22 Dec 2017
'Whaleboats represent the integration of specially developed commercial boat technology into the Royal Navy'
By Morgan Breene, research intern
Visit the National Maritime Museum
For the past six weeks, I have been at the National Maritime Museum as a student research intern, working on a project on whaleboats and their adoption by the Royal Navy in the nineteenth century as a ship’s boat. The term ‘whaleboat’ refers to double ended boats, usually between 23 and 28 feet in length, that were used extensively in both the Arctic and the Pacific for catching and killing whales. The boats were designed to move both forwards and backwards through the water, were very stable in rough sea conditions, and could be launched and landed through surf. Whaling was a huge industry in both the United States and Britain that produced a number of products in high demand, including clean burning oil and ‘whalebone’ used in women’s corsets.

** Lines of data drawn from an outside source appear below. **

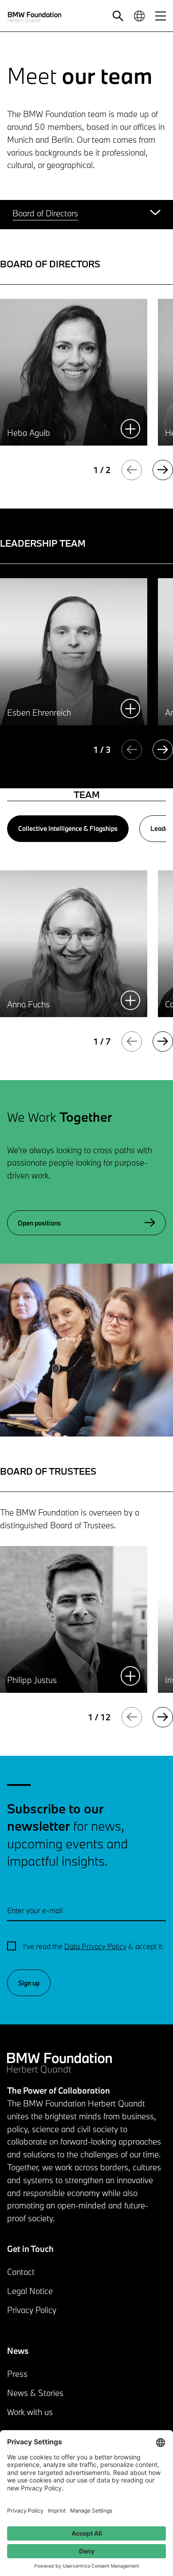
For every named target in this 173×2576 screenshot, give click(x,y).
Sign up (28, 1983)
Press (17, 2374)
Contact (21, 2272)
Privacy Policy (31, 2310)
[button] (118, 16)
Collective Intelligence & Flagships (68, 828)
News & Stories (35, 2393)
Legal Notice (30, 2291)
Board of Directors (45, 213)
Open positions (39, 1223)
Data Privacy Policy (95, 1946)
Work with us (30, 2412)
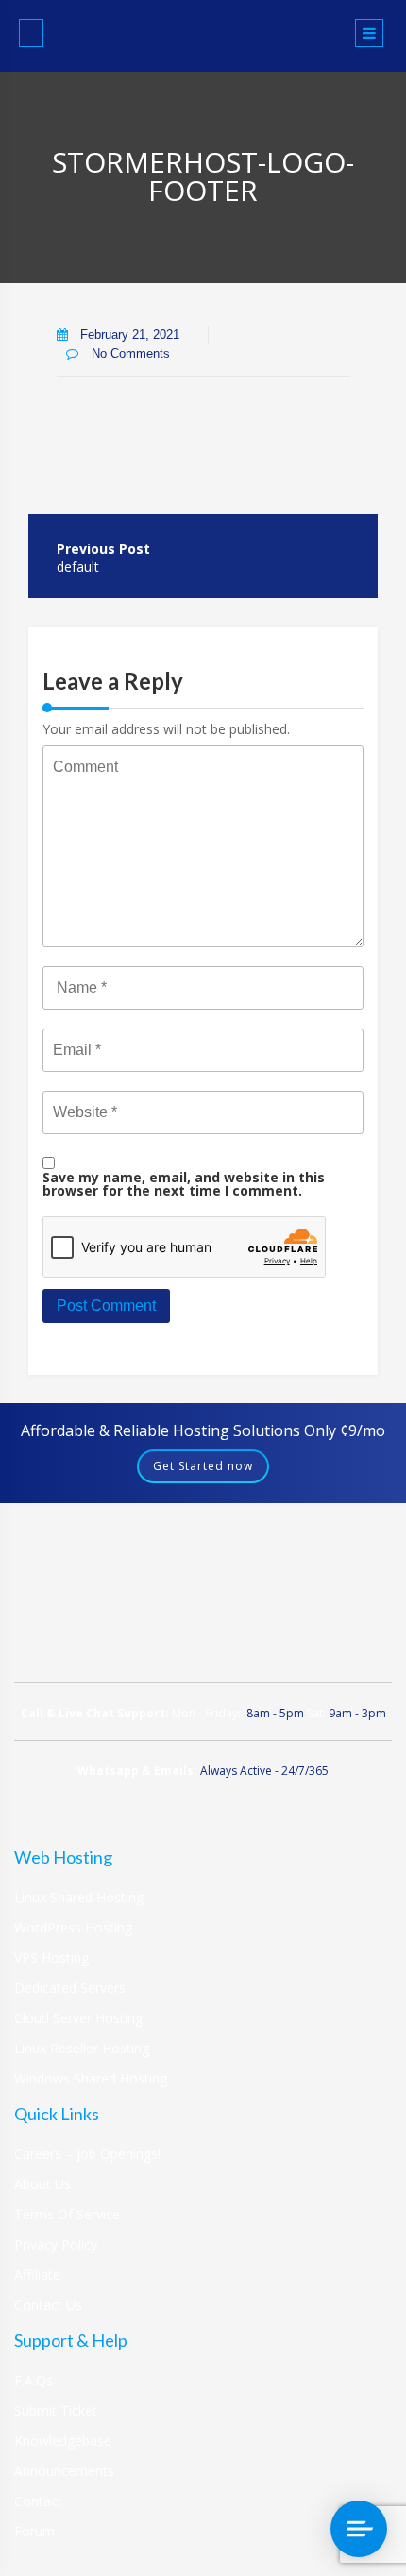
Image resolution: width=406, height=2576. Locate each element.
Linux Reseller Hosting (81, 2048)
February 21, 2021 (129, 334)
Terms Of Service (67, 2214)
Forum (34, 2531)
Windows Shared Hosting (90, 2078)
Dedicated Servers (70, 1988)
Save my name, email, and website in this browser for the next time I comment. (183, 1184)
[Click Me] (31, 33)
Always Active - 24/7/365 (264, 1771)
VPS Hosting (51, 1957)
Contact (38, 2501)
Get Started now (203, 1466)
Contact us (48, 2305)
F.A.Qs (33, 2380)
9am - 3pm (357, 1713)
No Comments (129, 353)
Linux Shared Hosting (79, 1897)
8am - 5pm (275, 1713)
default (78, 567)
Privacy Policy (55, 2244)
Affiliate (37, 2274)
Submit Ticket (55, 2410)
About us (42, 2184)
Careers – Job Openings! (87, 2154)
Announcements (64, 2471)
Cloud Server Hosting (78, 2018)
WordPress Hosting (73, 1927)
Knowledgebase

While the whaleboat as a vessel type was developed for a very specific purpose, the exposure of naval officials to the men and technology of the whaling fleet during the American Revolution and the Napoleonic Wars, in conjunction with its perceived strengths as a design, led to the adoption of the whaleboat into the navy. While the earliest example of a model of a naval vessel with a whaleboat on it in the Museum’s collection at Chatham is dated 1810, whaleboats became most widely used after the 1850s.

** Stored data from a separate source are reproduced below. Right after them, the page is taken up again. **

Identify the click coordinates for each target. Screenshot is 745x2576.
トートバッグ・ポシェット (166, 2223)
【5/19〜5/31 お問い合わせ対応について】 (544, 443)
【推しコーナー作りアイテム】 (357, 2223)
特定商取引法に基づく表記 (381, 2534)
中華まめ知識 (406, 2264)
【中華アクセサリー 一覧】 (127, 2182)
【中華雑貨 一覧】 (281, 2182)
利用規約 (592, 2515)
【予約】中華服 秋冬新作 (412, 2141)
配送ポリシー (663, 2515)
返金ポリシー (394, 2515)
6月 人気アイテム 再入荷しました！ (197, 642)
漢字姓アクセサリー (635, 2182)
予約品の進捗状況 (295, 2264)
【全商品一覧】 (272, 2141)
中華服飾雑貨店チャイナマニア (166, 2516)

Earlier examples from the 1830s and 1840s relate to specialized applications for which the whaleboat was particularly well adapted - such as the Arctic Expeditions of John Ross and John Franklin, and the West Africa Squadron, tasked with suppressing the slave trade.
By 1861, the whaleboat had become officially integrated into the navy as a class of ship’s boat, and was most frequently used on smaller vessel types, such as sloops and gun vessels. Naval whaleboats of this period still resembled their whaling ancestor- truly double ended boats, with curved stem and stern posts. These boats could be rowed or sailed, and carried a single removable mast. The Museum’s collection of ship plans contains several of these early whaleboat plans dating to the 1860s.

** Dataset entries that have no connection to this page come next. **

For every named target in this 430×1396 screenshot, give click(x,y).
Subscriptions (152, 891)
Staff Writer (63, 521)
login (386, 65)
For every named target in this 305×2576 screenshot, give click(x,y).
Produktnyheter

Plans from the 1870’s, however, show a change in hull form introduced by the navy. The whale ‘gig’, while still technically double ended, had a fine, flared stern and an upright stern post at a near right angle to the keel. In 1882 the single mast with lug sail was replaced with a two-masted arrangement with dipping lug sails. The whale gig type was built until 1908, and therefore the distinctive hull form is useful in trying to identify undated plans and models. The Montagu whaler, perhaps the best known example of naval whaleboats, was introduced in 1907, and refers to the rig of the boat - early examples of plans of Montagu whalers show the Montagu rig on boats with square sterns. In 1908, the hull form was changed again, reintroducing the curved stern post.
Whaleboats represent the integration of specially developed commercial boat technology into the Royal Navy in the nineteenth century, an important but understudied aspect of naval history. Understanding the circumstances under which naval officers and administrators were exposed to technologies such as whaleboats, and the alterations made to such technologies under naval auspices, can help us gain a broader understanding of the relationships between the navy and non-naval fleets during the nineteenth century, and the contributions made to the navy by other classes of mariner.